George Vradenburg highlights the importance of "The Alzheimer's Disease Summit: Path to 2025," the impact of Alzheimer's on Latinos, and Paul Allen funds concussion research (read more). 


Must reads

  • A November 20, 2013 Huffington Post piece by USA2 Chairman George Vradenburg highlighted the importance of "The Alzheimer's Disease Summit: Path to 2025". According to Vradenburg, "It is understandable that there is a limited appetite for healthcare investment in the U.S. and around the globe today. Purse-strings are tight, and the outcomes of healthcare investment can seem far in the distance. But this is mistaken.
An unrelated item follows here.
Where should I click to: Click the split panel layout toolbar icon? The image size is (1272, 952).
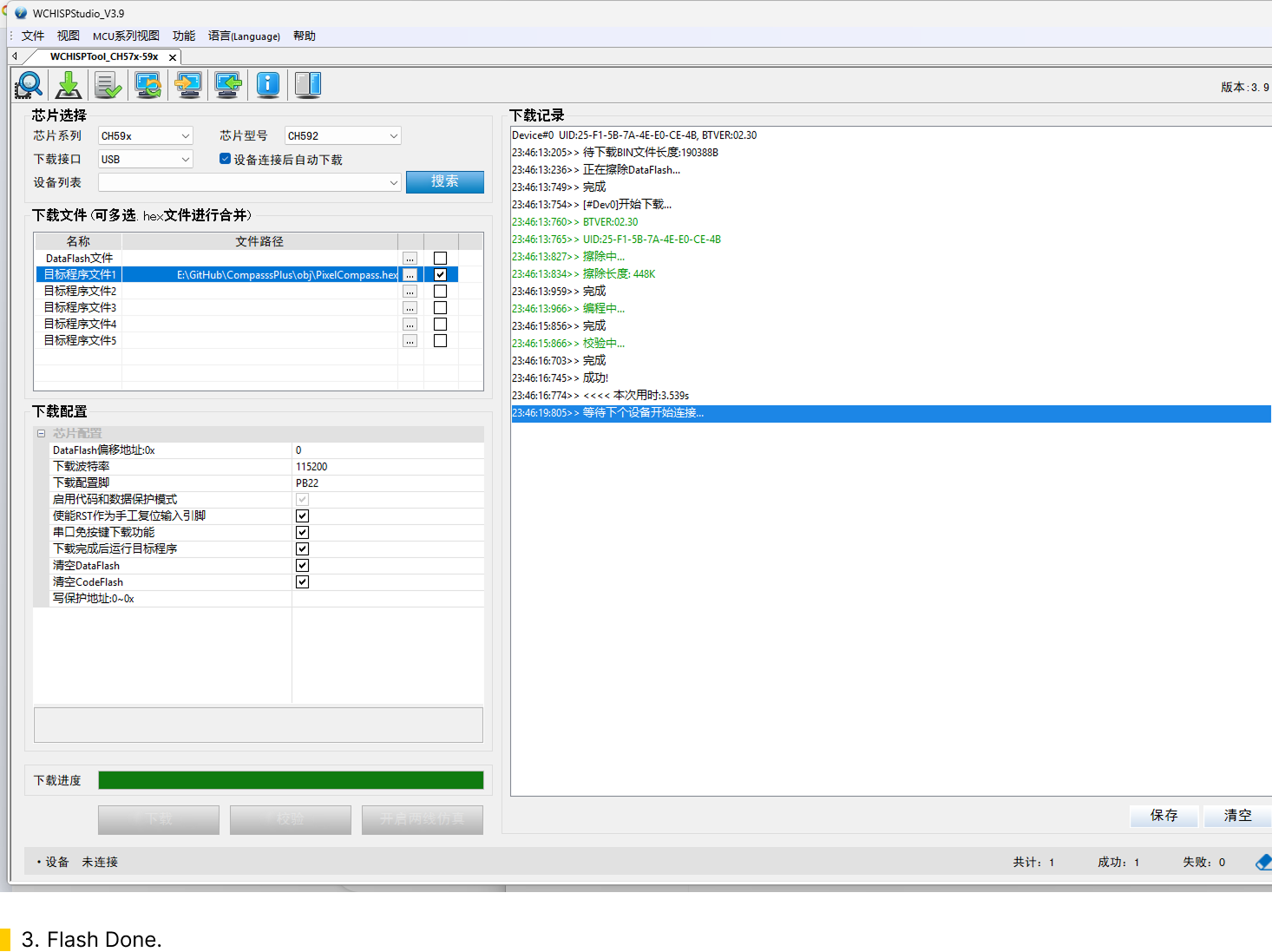click(308, 84)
Alzheimer's is an unparalleled threat to 21st century fiscal sustainability, and a short-term view of pennies saved will create a long-term result of dollars wasted. Let's hope the tick-tock news frenzy over the rollout of ACA subsides and our attention can be re-directed to the grave and growing global threat of Alzheimer's. The Path to 2025 Summit helped to point us in the right direction. Now it is critical that we all move forward together." 
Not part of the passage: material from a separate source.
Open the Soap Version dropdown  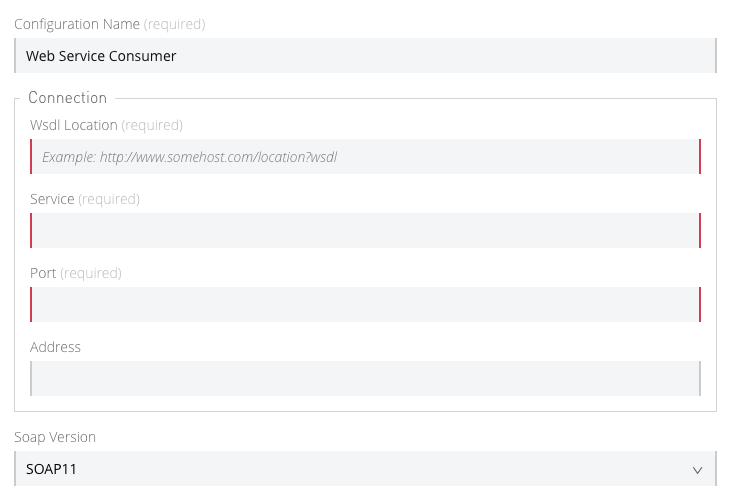click(365, 469)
  • A November 20, 2013 Voxxi article reported on the impact of Alzheimer's on the Latino community. According to the article, "The Alzheimer’s Association indicates there are several main factors that contribute to the high percentages of Latinos with Alzheimer’s Disease. Chronic illness tends to be the most influential of factors for Latinos, as obesity, diabetes, cardiovascular disease, hypertension, and stroke–all of which disproportionately affect Latinos–increase an individual’s risk for degenerative brain disease…Latinos also need to work toward overcoming the cultural stigma associated with any brain disease or mental condition. Data indicates a fear of mental disease keeps many Latinos away from doctors and physicians who could address Alzheimer’s disease in the early stages."
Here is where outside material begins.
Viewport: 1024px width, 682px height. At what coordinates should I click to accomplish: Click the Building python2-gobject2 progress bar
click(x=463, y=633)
  • A November 20, 2013 The Seattle Times article reported that Seattle Seahawks owner and former Microsoft executive Paul Allen will fund concussion research. According to the article, "That conversation led to a Seattle-based collaboration launched Thursday — and bankrolled by Allen’s foundation — to study the way blows to the head can damage the brain. Among the questions the scientists hope to answer is whether even mild concussions early in life can lead to dementia decades later."